Only eat when you're hungry.
Researchers at the National Weight Control Registry (NWCR) report that spacing food evenly throughout the day is key to weight-loss success. People who eat healthy food at regular intervals, starting with breakfast, are better nourished, think more clearly and report fewer mood swings than those who eat erratically. Meal skippers are more prone to weight problems probably because once they do eat, they eat too much of all the wrong stuff. People who successfully maintain a healthy weight eat nutritious foods every four to five hours, regardless of whether it's a weekday, weekend or holiday.
People often think they can save calories by skipping meals, but most people more than make up for those saved calories at other times of the day.
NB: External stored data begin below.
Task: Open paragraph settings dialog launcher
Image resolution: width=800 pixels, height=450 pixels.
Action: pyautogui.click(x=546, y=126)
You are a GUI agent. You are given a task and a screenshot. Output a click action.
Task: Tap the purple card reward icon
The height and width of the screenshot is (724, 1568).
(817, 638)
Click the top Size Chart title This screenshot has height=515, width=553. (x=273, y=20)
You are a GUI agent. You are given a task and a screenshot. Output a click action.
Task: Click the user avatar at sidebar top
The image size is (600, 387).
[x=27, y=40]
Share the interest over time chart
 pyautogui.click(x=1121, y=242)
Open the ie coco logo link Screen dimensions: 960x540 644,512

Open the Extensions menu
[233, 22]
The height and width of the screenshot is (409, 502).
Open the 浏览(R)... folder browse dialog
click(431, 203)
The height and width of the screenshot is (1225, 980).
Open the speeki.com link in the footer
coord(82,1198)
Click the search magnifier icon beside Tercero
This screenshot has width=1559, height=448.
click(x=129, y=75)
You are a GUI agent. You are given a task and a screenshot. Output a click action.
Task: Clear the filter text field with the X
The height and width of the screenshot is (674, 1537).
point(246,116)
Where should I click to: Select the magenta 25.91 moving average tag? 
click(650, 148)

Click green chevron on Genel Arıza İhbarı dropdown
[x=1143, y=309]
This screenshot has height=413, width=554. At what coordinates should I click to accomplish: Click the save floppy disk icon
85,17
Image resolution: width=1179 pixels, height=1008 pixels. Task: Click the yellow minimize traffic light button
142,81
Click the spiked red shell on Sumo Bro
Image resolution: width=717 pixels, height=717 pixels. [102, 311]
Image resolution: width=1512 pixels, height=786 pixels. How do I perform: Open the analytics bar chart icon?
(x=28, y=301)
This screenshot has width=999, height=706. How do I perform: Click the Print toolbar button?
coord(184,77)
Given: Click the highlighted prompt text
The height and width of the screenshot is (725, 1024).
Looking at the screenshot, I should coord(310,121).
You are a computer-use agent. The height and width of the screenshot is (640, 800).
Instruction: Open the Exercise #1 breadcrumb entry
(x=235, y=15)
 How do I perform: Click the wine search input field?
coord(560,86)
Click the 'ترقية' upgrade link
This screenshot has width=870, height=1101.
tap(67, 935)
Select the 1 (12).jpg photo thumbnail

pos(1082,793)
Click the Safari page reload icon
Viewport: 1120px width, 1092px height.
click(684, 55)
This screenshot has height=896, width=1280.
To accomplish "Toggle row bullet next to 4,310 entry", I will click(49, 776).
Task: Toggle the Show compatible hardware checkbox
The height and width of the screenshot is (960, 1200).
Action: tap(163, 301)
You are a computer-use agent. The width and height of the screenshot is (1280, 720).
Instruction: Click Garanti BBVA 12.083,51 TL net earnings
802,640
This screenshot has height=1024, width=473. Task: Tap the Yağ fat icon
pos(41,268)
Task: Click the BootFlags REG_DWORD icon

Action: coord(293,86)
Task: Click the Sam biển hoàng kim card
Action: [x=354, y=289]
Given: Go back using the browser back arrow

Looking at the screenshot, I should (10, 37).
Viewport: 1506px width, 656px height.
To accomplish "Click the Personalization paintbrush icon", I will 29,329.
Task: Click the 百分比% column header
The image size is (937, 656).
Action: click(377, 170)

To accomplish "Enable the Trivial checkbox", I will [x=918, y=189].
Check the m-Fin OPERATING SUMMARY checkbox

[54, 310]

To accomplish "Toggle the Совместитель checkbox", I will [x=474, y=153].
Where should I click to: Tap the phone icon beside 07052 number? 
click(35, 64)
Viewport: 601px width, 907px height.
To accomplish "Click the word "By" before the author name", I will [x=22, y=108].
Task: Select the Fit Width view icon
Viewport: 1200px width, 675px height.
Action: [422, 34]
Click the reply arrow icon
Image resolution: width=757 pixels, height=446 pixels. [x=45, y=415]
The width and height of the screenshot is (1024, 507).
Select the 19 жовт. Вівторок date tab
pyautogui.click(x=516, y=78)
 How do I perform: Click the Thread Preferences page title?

Keeping track of calories with a food journal is a great way to stay on track throughout the day.
There are no bad foods, everything in moderation.
You may have heard that there are no good foods or bad foods, only good and bad diets. But truth be told, some foods just don't stand up nutritionally speaking. For example a potato chip can't hold a candle to a baked potato. And to say there are no bad foods might be a license for some people to eat anything whenever they want.
What's more, if having cookies in the house triggers a person to binge, then that food could be a problem simply because it results in unhealthy behaviors. Not to say you can't enjoy bad foods once in a while and in reasonable portions, but focus on eating fresh healthy foods and be aware of your own trigger foods.
A low carb diet flushes calories from the body.
Many people believe the body can excrete fat fragments (called ketones) in urine while on a low carb diet, essentially flushing calories out. But a study at Virginia Polytechnic Institute and State University in Blacksburg found no correlation between urinary ketone levels and weight change in women on a low carb diet.
Cutting carbs restricts so many foods that are normally accompanied by fat, that dieters often end up slashing calories overall. The initial rapid weight loss they experience is caused by the body draining glycogen stores for energy. With each gram of glycogen used, 3 grams of water are released, with the result being almost immediate weight loss due to increased urination. After about 10 to14 days, increased urination ends and so does the rapid weight-loss phase.